Furthermore, years before Kasravi's assassination, Ayatollah Khomeini had attacked the prominent linguist and historian in his first book, Kashf al-Asrar (Decoding Secrets). He blatantly stated that Kasravi and other writers like him deserve death. In the same book, he boldly theorized the necessity of closing newspapers, magazines, and books, setting them on fire, and hanging their authors as divine rulings in Shi'ite jurisprudence.

Therefore, it is no surprise that a government based on his teachings is now leading the way in killing writers and journalists around the world.

In the last forty years, nearly thirty people, whose main occupation was journalism or writing, have lost their lives in several ways, from being shot, hanged, murdered in prison, and assassinated at home or on the street.

Two pre-Islamic Revolution directors of National Iranian Radio and Television (NIRT), Mahmoud Ja'farian and Parviz Nikkhah, and the French daily Journal de Tehran's editor, Simon Farzami, were executed. The Managing-Director of an influential weekly magazine, Khandaniha (Reader's Digest), Ali Asghar Amirani, and a playwright and poet, Saeed Soltanpour, were killed by a firing squad. Jalal Hashemi Tangestani was assassinated and died of unknown causes. The Assistant Editor of the daily Kayhan, Rahman Hatefi, died behind bars under torture. Popular TV showman, poet, and crooner, Fereydoun Farrokhzad, was stabbed to death in Bonn, Germany. Prominent researcher, author, historian and poet, Ali Akbar Sa'eedi Sirjani, was killed in intelligence services' custody.

Furthermore, the Islamic Republic agents assassinated lawyer and former MP, Reza Mazlouman (aka Kourosh Aryamanesh) in Paris; author and translator Ghaffar Hosseini; prominent Iranologist and professor of ancient Iranian languages, Ahmad Tafazzoli; journalist Ebrahim Zalzadeh, poet and political activist, Ms. Parvaneh Parastou; author and translator, Pirouz Davani; writer and ideologist, Majid Sharif; and members of Iranian Writers Association, Mohammad Mokhtari and Mohammad Ja'far Pouyandeh, in Tehran. Meanwhile, a prominent author and translator, Ahmad Mir Ala'ee, and the poet and researcher Hamid Hajizadeh and his ten-year-old son were assassinated in Isfahan and Kerman, respectively.

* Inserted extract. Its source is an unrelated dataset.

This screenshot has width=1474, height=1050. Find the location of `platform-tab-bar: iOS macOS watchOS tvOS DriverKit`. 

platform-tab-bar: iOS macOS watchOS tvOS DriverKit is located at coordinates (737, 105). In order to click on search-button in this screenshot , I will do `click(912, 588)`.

Several writers and journalists, including Iranian-Canadian photojournalist Ms. Zahra Kazemi, bloggers Sattar Beheshti, Omid Reza Mir Sayafi, and Ya'qoub Mir Nehad, and journalists Alireza Eftekhari and Hoda Saber were killed in the Islamic Republic's prisons.

Haleh Sahabi, a journalist and political activist, died after being physically attacked at her father's funeral.

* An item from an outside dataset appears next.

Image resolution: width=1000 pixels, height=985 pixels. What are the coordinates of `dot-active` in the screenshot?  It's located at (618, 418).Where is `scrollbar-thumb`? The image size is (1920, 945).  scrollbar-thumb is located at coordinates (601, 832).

The administrator of a social media news channel with millions of followers, Paris-based Ruhollah Zam, was lured into Iraq, abducted, and taken back to Tehran, and executed.

A failed attempt to kill 21 Iranian journalists, writers, and poets on a bus destined for Armenia also must be added to the list of Iranian crimes against writers and people involved in media.

Iran is solely responsible for all these crimes. This process's precedence and continuity clearly show that, regardless of which political camp has been in power in Iran, the Islamic Republic regime has always brutally dealt with journalists and writers who it considered unfavorable.

Some of these writers and journalists have been assassinated by the Iranian government when the judiciary and the country's security services were simultaneously in the hands of the so-called reformist faction or the fundamentalists.

The saga of all those who have spent their best years of journalism or literary and artistic creation in forced silence, exile, prison, and grappling with censorship is another painful story needing a different feature.

The opinions expressed are those of the author and do not necessarily reflect the views of Radio Farda.